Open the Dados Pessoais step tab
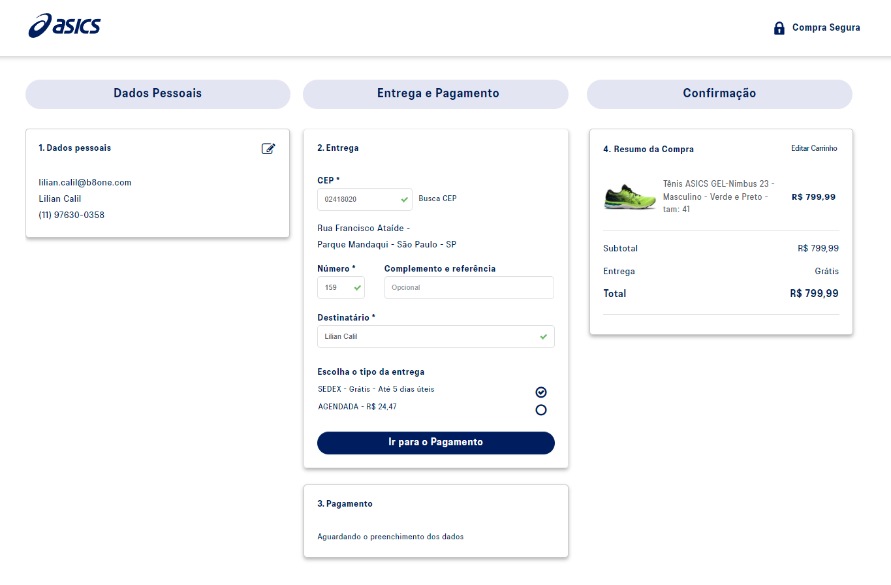The image size is (891, 585). point(158,93)
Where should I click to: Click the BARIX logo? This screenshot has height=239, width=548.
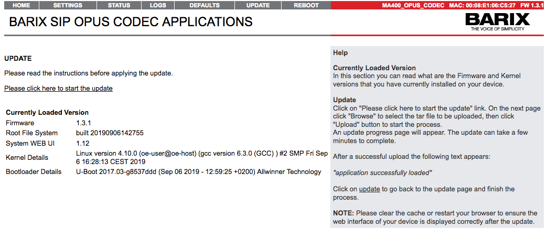point(497,22)
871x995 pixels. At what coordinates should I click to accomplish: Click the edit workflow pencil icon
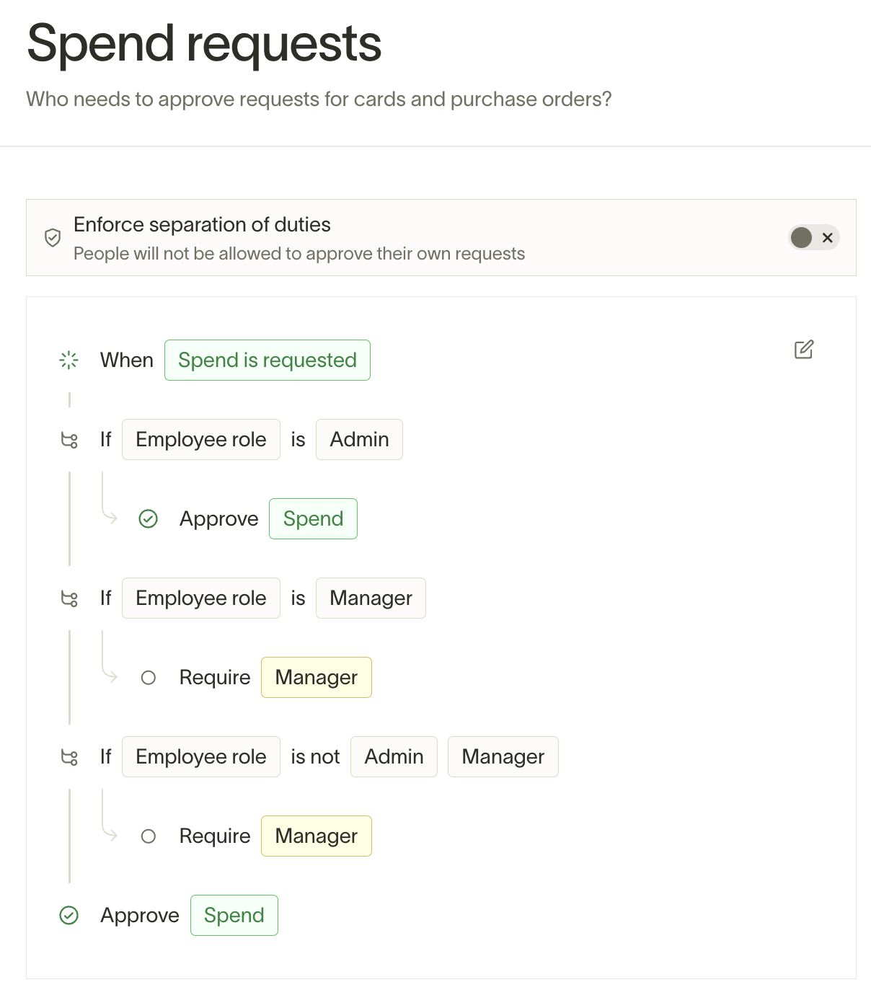804,350
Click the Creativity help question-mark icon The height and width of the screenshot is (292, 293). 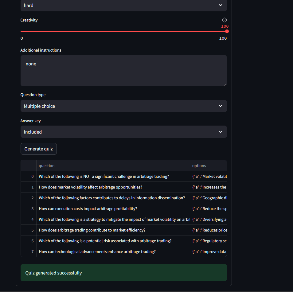coord(224,20)
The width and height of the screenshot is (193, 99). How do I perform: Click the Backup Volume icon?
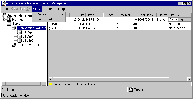coord(14,45)
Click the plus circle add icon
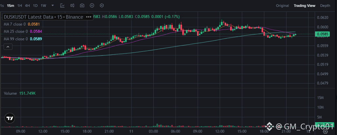 92,6
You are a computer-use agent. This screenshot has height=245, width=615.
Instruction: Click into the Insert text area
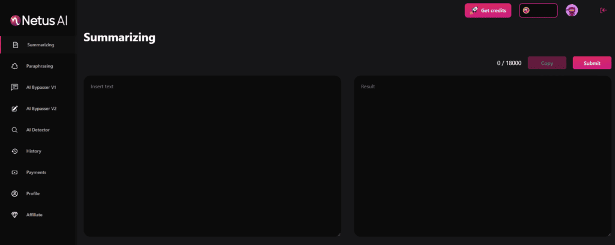tap(212, 156)
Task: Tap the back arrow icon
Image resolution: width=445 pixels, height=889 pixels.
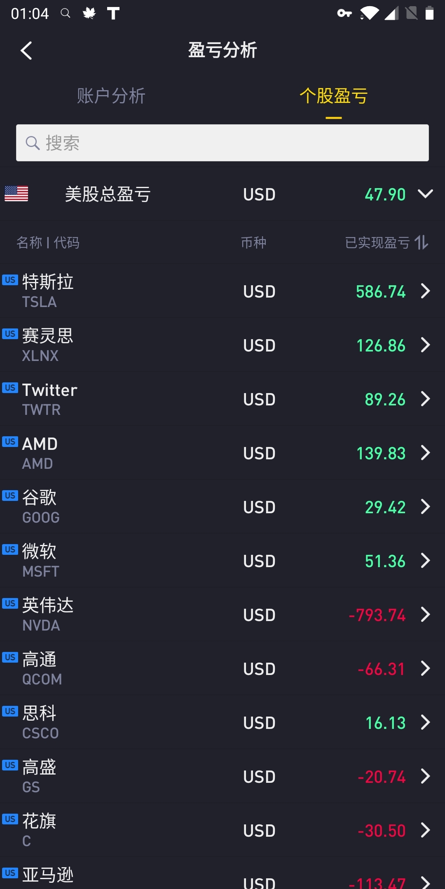Action: [x=26, y=51]
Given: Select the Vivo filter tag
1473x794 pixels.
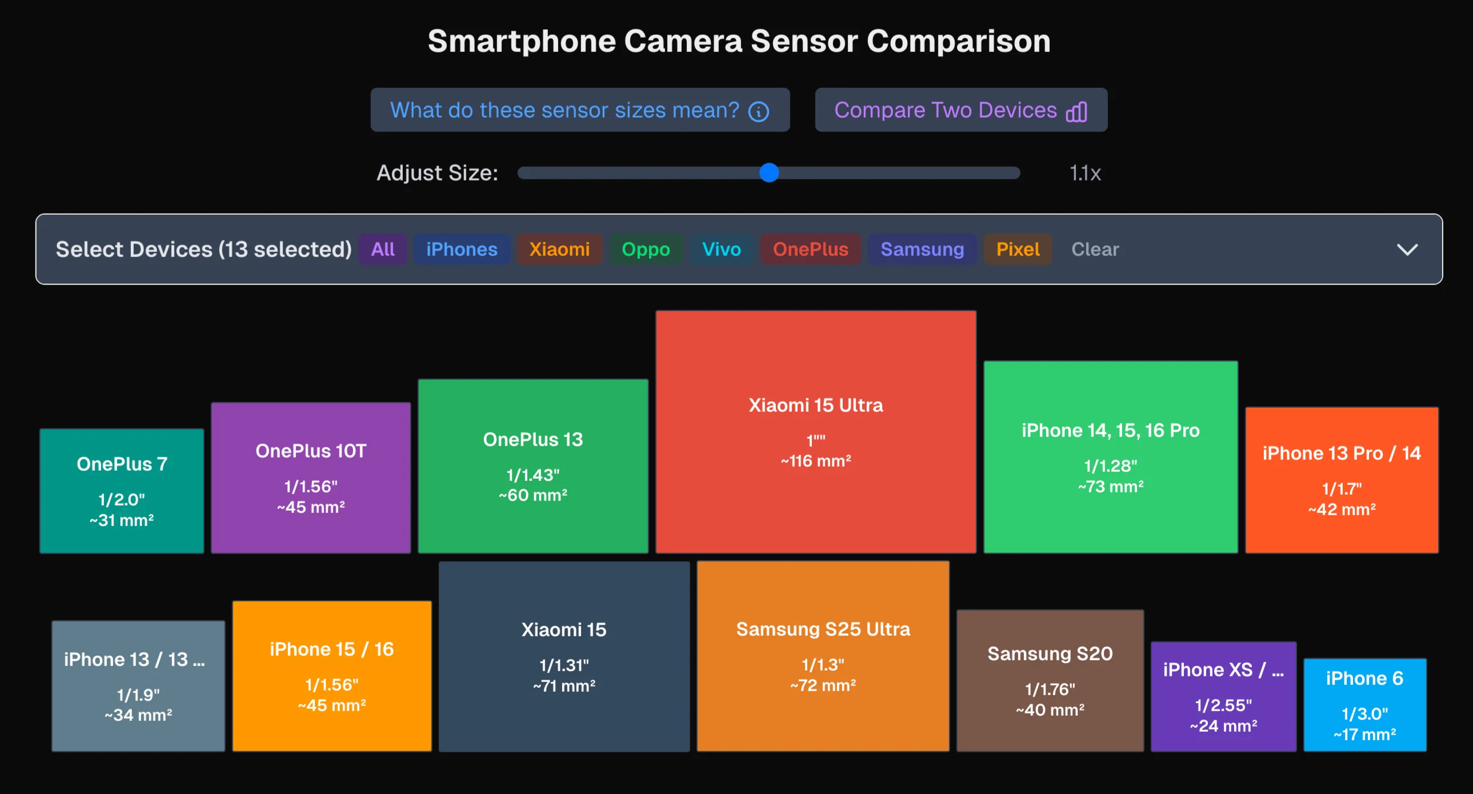Looking at the screenshot, I should [x=721, y=249].
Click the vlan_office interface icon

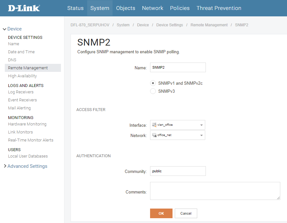tap(154, 125)
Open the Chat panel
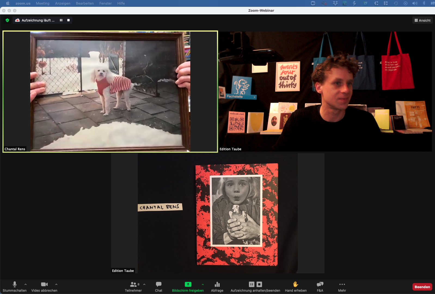Viewport: 435px width, 294px height. pyautogui.click(x=158, y=287)
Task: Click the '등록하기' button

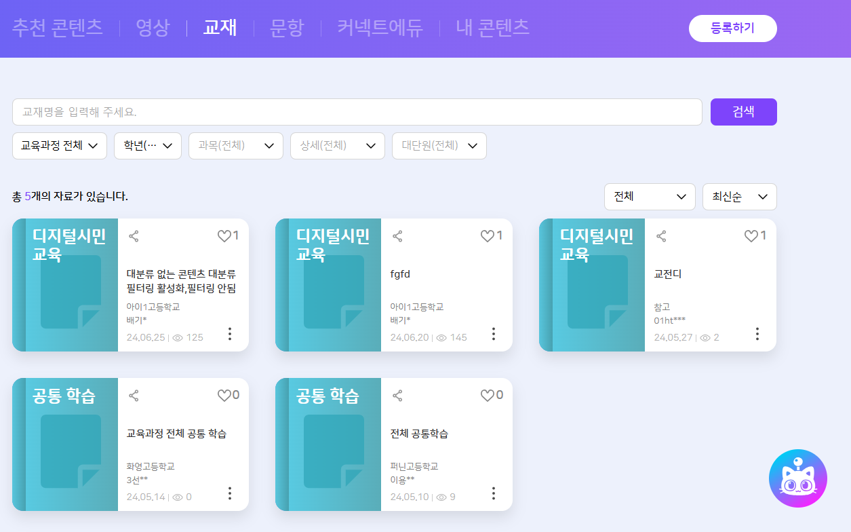Action: [732, 29]
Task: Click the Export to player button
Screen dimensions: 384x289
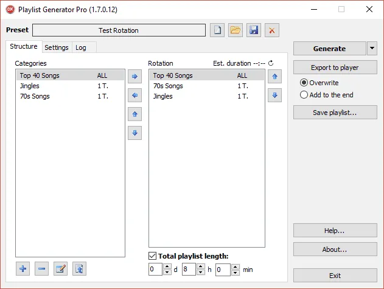Action: [x=334, y=68]
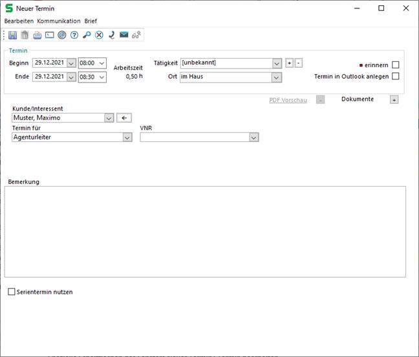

________________

WHAT YOU SHOULD DO: Print the lines from the one that contains "Open the Chat panel" through the final line of the material above, exactly and only those, with pictures left out.

ANSWER BELOW:
Open the Chat panel
Viewport: 435px width, 294px height. pyautogui.click(x=158, y=287)
Task: Click the '등록하기' button

Action: [732, 29]
Task: Click the Export to player button
Screen dimensions: 384x289
Action: [x=334, y=68]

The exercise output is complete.